Getting stuff from html code

**Stealthrt** · Apr 20th, 2008, 12:39 PM

Hey all i am in need of some help trying to figure out how to go about getting what i need out of some html code:

Code:

<tr>
	<td style="padding: 2px 2px 2px 5px"><span class="modForm">IN</span></td>
	<td align="right" class="">91&nbsp;&nbsp;</td>
	<td align="right" class="">6&nbsp;&nbsp;</td>
</tr>	
<tr>
        <td style="padding: 2px 2px 2px 5px"><span class="modForm">Other</span></td>
	<td align="right" class="">9&nbsp;&nbsp;</td>
        <td align="right" class="">11&nbsp;&nbsp;</td>
</tr>

The above code is just some of the overall html code that will be put inside a text box. There are a total of 8 "<td align="right" class="">" tages that i need to find. After finding those, i need just the part after that to the "</td>". So in the example above:

Code:

<td align="right" class="">91&nbsp;&nbsp;</td>

I would only need:

Code:

Each time it finds that i will set a count (Do until X=8) and place it into a text file. So the text file should end up looking like this:

Code:

91,6,9,11,...

Any help would be great!

David

**LaVolpe** · Apr 20th, 2008, 12:56 PM

Have you searched this forum for "parsing html"? Lots of good examples.
Also, if counting the td tags (think td means table data), you may not want to Do Until, rather do a combination of that and also looking for the tr flag (think tr means table row). This way if you get to /tr before x=8, you know to abort the do loop.

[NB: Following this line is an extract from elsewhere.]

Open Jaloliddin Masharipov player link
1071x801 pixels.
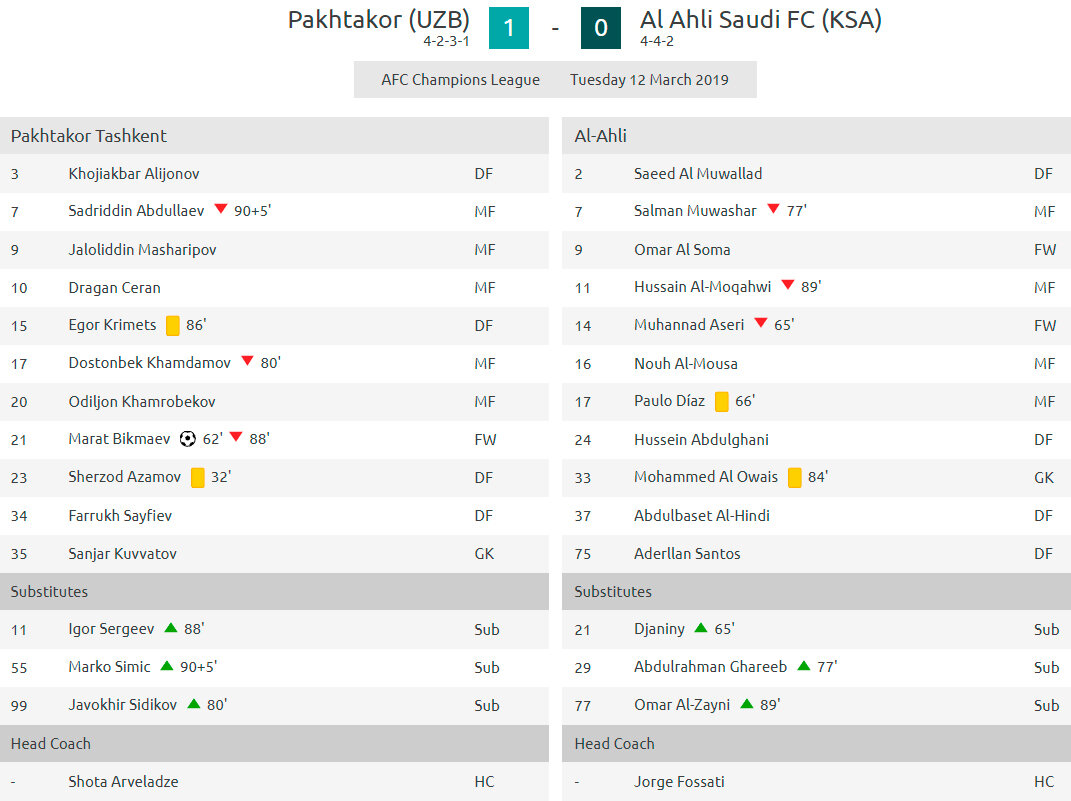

**Stealthrt** · Apr 20th, 2008, 01:19 PM

Ok LaVolpe this is what i have now:

Code:

iStart = InStr(Text1.Text, "<td align=""right"" class="""">") + 26

theNumber1 = Replace(Mid$(Text1.Text, iStart, 10), ">", "")
theNumber1 = Replace(theNumber1, "n", "")
theNumber1 = Replace(theNumber1, "b", "")
theNumber1 = Replace(theNumber1, "s", "")
theNumber1 = Replace(theNumber1, "p", "")
theNumber1 = Replace(theNumber1, ";", "")
theNumber1 = Replace(theNumber1, "&", "")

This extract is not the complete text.